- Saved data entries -
..........

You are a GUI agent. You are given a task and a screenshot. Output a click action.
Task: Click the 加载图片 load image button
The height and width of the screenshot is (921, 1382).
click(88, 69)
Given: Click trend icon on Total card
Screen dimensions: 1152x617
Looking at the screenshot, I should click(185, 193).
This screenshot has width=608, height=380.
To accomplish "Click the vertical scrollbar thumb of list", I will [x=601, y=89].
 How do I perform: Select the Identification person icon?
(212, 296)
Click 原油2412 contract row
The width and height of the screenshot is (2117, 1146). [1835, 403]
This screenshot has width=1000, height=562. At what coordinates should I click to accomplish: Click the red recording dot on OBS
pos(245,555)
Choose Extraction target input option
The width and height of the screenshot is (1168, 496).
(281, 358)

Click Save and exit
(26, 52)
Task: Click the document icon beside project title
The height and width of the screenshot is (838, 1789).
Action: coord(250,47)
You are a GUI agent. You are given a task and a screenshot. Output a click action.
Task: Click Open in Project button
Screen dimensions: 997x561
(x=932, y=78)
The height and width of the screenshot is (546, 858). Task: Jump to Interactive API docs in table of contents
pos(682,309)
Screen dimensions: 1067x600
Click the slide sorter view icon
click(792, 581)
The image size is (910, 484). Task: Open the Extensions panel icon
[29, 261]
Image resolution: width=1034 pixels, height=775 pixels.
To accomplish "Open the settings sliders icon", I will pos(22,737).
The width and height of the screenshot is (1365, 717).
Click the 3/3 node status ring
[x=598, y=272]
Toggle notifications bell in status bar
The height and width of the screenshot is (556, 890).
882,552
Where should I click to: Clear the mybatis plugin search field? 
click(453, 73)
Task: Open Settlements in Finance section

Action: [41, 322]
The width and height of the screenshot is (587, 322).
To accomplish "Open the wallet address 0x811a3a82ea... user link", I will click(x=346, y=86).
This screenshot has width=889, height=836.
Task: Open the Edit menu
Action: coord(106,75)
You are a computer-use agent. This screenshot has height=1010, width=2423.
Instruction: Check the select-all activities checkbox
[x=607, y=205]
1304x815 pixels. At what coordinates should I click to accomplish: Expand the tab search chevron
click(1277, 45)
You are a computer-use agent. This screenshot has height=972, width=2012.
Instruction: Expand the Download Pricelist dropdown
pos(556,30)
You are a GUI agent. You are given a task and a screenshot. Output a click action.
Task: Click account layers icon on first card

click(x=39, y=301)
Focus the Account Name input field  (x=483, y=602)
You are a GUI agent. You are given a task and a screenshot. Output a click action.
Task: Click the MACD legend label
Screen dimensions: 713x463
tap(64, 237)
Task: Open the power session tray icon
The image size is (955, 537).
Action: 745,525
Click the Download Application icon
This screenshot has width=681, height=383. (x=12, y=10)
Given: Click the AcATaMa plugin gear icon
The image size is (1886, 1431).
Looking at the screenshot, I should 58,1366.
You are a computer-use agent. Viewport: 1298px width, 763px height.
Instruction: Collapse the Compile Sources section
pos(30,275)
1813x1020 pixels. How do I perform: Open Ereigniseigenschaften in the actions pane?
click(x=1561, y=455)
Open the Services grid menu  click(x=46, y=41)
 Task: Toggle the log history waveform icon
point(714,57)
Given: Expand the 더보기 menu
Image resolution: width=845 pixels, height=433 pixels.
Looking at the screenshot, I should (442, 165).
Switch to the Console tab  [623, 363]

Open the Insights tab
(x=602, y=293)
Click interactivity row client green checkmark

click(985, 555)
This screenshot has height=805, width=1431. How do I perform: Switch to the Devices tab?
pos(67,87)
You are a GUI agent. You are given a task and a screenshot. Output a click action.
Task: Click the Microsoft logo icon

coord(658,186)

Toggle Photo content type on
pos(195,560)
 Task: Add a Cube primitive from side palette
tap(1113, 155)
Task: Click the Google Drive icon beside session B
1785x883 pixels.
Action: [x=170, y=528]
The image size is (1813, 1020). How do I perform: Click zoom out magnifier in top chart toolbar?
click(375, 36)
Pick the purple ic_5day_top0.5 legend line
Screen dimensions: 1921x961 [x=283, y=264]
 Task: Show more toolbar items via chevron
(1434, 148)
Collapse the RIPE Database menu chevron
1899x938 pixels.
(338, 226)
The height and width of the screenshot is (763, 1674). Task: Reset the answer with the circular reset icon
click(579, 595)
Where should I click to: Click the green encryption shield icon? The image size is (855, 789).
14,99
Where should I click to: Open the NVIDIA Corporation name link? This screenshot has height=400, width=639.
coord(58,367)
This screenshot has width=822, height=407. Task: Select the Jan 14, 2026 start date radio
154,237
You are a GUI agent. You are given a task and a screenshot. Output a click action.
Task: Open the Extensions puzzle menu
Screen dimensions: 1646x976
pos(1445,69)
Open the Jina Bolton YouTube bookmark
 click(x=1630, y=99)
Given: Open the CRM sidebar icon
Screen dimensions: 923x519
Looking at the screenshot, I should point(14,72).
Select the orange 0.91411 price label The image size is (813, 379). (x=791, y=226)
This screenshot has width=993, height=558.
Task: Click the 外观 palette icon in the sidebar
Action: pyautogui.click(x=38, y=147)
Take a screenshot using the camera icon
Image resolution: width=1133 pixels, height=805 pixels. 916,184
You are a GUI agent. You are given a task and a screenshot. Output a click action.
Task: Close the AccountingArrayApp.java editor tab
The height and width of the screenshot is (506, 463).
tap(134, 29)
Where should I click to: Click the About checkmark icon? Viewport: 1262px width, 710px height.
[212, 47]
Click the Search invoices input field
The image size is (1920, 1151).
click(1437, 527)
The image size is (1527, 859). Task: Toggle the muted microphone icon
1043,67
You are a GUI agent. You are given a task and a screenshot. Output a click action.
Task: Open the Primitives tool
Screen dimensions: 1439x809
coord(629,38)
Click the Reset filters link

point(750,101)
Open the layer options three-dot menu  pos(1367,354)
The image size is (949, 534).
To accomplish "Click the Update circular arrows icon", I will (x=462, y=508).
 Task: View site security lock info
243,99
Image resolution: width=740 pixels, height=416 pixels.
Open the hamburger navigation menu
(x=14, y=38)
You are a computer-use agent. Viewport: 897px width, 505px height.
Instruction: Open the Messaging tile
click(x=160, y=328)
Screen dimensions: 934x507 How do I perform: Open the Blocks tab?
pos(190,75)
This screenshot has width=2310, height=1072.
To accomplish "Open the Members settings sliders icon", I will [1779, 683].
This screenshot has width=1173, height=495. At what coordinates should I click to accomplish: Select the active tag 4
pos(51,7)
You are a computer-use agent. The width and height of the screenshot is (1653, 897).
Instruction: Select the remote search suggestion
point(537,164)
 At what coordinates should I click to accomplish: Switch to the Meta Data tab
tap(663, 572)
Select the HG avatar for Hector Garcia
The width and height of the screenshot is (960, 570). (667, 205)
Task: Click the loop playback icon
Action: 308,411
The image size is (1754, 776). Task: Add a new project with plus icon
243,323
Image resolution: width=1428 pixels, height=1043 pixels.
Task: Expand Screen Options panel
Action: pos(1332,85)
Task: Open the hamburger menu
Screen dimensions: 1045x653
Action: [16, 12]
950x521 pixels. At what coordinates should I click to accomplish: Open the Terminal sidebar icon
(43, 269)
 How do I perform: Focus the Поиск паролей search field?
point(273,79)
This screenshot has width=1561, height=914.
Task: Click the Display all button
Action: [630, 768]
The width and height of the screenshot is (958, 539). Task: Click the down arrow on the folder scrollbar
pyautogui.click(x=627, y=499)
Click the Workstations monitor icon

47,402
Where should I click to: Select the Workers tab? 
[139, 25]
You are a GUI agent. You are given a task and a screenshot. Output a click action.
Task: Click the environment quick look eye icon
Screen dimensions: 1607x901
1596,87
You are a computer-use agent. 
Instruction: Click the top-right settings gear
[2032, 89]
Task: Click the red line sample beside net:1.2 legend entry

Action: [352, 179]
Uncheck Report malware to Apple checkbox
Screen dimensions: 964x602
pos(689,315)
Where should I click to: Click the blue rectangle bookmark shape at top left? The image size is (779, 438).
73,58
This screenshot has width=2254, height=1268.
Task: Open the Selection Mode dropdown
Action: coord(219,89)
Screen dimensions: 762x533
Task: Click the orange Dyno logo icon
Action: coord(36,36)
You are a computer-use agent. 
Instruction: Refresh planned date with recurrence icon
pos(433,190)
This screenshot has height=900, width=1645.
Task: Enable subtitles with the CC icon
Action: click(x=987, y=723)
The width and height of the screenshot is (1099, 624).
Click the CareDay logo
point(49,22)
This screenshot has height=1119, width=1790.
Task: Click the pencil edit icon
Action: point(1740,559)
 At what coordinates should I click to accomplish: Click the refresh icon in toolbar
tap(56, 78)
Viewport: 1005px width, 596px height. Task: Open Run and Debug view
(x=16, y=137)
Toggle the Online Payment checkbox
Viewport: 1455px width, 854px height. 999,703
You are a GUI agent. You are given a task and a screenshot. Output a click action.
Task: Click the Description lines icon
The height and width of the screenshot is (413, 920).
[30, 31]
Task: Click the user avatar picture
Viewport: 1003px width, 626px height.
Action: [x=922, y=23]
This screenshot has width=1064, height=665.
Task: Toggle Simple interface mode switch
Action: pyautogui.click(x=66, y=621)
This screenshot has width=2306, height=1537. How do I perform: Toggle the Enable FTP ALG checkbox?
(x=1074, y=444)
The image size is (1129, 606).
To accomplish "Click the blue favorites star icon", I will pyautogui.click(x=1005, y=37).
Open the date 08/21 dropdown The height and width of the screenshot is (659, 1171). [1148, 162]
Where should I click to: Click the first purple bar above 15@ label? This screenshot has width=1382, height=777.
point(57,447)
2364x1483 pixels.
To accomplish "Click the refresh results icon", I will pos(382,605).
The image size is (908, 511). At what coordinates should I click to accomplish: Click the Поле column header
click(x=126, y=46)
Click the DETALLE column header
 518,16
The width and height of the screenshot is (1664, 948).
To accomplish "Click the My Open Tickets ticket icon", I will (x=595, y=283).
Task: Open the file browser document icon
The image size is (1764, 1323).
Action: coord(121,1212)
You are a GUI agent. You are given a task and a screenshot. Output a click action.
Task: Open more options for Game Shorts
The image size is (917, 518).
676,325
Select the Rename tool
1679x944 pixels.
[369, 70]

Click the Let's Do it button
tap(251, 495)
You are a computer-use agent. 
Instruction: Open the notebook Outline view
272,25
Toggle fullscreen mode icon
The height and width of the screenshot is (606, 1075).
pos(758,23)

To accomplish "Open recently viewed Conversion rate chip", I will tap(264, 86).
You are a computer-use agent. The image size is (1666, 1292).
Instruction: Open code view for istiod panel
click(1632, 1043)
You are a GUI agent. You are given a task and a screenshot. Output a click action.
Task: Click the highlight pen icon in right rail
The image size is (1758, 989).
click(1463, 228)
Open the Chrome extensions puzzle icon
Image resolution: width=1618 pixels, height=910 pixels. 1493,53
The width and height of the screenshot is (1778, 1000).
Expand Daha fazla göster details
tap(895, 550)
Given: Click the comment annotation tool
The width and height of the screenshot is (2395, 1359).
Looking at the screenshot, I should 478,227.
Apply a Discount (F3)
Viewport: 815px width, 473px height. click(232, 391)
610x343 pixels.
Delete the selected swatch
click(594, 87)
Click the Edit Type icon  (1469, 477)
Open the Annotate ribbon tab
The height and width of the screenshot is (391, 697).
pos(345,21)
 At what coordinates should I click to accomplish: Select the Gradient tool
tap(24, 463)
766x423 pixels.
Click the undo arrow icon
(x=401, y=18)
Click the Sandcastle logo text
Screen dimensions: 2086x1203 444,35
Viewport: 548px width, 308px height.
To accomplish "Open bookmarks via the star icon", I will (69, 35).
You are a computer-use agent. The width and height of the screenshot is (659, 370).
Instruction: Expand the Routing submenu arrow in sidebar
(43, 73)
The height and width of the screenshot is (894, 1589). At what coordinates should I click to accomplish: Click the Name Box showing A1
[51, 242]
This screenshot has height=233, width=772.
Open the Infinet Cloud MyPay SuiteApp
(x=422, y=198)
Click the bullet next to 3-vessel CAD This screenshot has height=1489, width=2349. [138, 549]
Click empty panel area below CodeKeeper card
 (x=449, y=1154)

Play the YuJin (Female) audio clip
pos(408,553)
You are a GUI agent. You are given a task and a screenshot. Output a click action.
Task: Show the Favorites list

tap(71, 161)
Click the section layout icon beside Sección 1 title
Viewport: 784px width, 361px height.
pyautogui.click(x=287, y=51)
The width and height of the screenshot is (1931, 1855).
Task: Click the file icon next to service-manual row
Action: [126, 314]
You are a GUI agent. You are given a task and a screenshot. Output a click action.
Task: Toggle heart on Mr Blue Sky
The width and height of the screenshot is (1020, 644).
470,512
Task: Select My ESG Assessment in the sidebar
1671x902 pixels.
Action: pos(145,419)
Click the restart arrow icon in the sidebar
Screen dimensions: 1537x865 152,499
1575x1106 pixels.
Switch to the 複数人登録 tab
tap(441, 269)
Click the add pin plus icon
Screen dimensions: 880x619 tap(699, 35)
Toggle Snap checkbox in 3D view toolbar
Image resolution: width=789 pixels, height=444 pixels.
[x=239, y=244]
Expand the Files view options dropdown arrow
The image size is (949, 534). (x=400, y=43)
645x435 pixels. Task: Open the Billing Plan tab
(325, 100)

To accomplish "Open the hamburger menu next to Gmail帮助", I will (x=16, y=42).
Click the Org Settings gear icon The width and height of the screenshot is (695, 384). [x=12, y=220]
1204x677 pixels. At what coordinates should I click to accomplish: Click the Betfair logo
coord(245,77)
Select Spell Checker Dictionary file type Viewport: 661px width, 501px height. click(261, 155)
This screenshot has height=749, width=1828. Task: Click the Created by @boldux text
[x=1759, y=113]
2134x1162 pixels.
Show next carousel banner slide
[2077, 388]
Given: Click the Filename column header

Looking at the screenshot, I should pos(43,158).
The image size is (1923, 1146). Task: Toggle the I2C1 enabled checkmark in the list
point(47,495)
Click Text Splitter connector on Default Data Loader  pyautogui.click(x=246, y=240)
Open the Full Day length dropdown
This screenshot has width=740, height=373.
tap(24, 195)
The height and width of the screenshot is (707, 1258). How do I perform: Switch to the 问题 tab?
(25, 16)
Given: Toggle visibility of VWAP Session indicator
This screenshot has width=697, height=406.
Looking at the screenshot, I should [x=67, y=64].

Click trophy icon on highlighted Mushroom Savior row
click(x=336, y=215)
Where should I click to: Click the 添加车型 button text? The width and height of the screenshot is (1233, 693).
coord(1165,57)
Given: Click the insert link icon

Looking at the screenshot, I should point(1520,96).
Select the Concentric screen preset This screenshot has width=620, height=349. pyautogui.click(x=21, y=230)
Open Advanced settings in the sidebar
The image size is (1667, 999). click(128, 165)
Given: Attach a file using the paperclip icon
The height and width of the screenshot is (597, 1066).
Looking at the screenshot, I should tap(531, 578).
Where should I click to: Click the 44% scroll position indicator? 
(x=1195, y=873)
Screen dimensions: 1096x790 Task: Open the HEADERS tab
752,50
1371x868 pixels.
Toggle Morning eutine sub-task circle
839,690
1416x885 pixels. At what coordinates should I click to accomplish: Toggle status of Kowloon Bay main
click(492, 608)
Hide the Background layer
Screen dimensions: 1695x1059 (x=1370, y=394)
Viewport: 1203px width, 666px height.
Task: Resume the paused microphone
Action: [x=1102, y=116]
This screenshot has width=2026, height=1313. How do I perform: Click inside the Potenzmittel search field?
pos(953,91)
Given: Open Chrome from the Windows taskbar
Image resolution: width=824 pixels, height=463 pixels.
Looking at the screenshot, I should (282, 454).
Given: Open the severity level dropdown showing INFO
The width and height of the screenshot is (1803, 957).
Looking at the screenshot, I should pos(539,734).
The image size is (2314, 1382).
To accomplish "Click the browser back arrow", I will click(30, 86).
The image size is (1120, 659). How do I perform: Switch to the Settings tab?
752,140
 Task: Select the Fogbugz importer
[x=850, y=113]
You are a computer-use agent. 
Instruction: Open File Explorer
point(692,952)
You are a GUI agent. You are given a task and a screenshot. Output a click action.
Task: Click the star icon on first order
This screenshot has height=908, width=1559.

..........

- Exercise -
In the data above, find the line that contains "Task: Open the power session tray icon" and the line that contains "Given: Expand the 더보기 menu". Repeat exactly those lines and every line between them, and only those.

- Response to this task -
Task: Open the power session tray icon
The image size is (955, 537).
Action: 745,525
Click the Download Application icon
This screenshot has width=681, height=383. (x=12, y=10)
Given: Click the AcATaMa plugin gear icon
The image size is (1886, 1431).
Looking at the screenshot, I should 58,1366.
You are a computer-use agent. Viewport: 1298px width, 763px height.
Instruction: Collapse the Compile Sources section
pos(30,275)
1813x1020 pixels. How do I perform: Open Ereigniseigenschaften in the actions pane?
click(x=1561, y=455)
Open the Services grid menu  click(x=46, y=41)
 Task: Toggle the log history waveform icon
point(714,57)
Given: Expand the 더보기 menu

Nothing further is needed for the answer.